Background Non-small cell lung cancer (NSCLC) frequently co-occurs with chronic inflammatory conditions such as COPD, RA, IPF, psoriasis, and dermatophytosis. While epidemiological links are established, the genetic basis of this co-occurrence in specific cell types remains poorly resolved. Methods We applied a signal-driven fine-mapping approach to NSCLC GWAS index variants (p <10^-6), integrating single-cell eQTL (sc-eQTL) data across cell types within 100 kb windows to identify stable, compact variant sets that jointly explain GWAS and sc-eQTL signals. Loci with variant sets that optimally account for both NSCLC and sc-eQTL signals were evaluated for directional consistency between GWAS and sc-eQTL effects.
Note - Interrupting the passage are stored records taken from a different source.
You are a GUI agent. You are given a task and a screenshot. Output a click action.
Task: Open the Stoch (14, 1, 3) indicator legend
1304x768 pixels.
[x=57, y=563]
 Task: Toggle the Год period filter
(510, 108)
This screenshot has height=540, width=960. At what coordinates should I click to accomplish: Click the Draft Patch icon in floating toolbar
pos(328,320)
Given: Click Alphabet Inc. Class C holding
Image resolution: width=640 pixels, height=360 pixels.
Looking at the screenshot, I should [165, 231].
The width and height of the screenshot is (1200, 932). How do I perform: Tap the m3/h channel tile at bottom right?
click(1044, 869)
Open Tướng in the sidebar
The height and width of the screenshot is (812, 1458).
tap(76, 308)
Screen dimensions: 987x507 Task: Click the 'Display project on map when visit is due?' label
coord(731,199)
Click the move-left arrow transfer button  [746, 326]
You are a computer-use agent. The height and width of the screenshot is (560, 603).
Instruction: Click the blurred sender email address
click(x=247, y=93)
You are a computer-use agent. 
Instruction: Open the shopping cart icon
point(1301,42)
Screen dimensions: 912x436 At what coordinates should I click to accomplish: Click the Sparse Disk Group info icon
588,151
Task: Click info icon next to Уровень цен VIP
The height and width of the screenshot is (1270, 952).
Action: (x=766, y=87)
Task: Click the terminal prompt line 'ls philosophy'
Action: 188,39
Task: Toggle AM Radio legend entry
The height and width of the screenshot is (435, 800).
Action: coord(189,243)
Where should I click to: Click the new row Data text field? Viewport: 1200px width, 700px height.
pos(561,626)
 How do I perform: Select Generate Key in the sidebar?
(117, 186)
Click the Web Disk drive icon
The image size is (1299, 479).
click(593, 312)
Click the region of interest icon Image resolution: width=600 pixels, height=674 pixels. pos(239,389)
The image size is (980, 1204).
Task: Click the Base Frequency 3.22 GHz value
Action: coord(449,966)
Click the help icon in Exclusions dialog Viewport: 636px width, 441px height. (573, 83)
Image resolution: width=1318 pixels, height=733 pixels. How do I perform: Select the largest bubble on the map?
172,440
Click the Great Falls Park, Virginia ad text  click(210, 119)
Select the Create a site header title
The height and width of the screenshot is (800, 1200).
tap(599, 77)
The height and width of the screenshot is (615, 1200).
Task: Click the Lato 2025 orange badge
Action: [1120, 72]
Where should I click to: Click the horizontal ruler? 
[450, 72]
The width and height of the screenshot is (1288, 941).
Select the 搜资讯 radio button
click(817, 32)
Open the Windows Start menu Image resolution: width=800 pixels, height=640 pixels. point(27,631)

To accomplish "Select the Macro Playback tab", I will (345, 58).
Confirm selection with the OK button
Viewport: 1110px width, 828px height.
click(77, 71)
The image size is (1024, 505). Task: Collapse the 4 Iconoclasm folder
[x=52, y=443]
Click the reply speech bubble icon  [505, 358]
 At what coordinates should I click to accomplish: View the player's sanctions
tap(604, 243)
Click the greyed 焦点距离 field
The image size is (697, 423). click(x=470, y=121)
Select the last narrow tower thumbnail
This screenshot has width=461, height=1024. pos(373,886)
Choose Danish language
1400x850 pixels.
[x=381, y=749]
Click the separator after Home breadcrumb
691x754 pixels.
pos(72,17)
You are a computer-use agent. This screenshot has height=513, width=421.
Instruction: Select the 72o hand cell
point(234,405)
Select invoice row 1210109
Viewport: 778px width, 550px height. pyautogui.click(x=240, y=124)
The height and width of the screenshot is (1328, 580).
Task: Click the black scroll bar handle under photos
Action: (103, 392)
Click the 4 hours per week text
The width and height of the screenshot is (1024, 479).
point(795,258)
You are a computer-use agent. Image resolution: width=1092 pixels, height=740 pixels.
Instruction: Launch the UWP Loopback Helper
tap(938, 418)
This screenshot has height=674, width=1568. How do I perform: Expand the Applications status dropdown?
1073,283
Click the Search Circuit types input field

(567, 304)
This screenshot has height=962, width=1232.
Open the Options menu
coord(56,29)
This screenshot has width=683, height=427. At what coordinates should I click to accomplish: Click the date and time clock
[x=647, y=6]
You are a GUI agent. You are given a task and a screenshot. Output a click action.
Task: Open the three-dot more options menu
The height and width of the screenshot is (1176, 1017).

In a subset of these loci, we performed locus-specific Mendelian randomization to evaluate whether the same set of genetic variants that influence risk of inflammatory comorbidities also show directionally concordant effects on NSCLC risk. Results Hundreds of genomic loci with robust concordance between NSCLC risk and cell type specific gene regulation were identified. Directional analysis revealed consistent regulatory effects in specific immune contexts, and Mendelian randomization supported shared genetic liability between multiple inflammatory diseases and NSCLC risk. Conclusion Integrative analysis of GWAS and single cell eQTL data enables the identification of shared regulatory architectures linking inflammatory diseases to lung cancer risk. This framework may support the role of immune cell type specific regulation in disease etiology and may inform strategies for risk stratification and mechanistic investigation.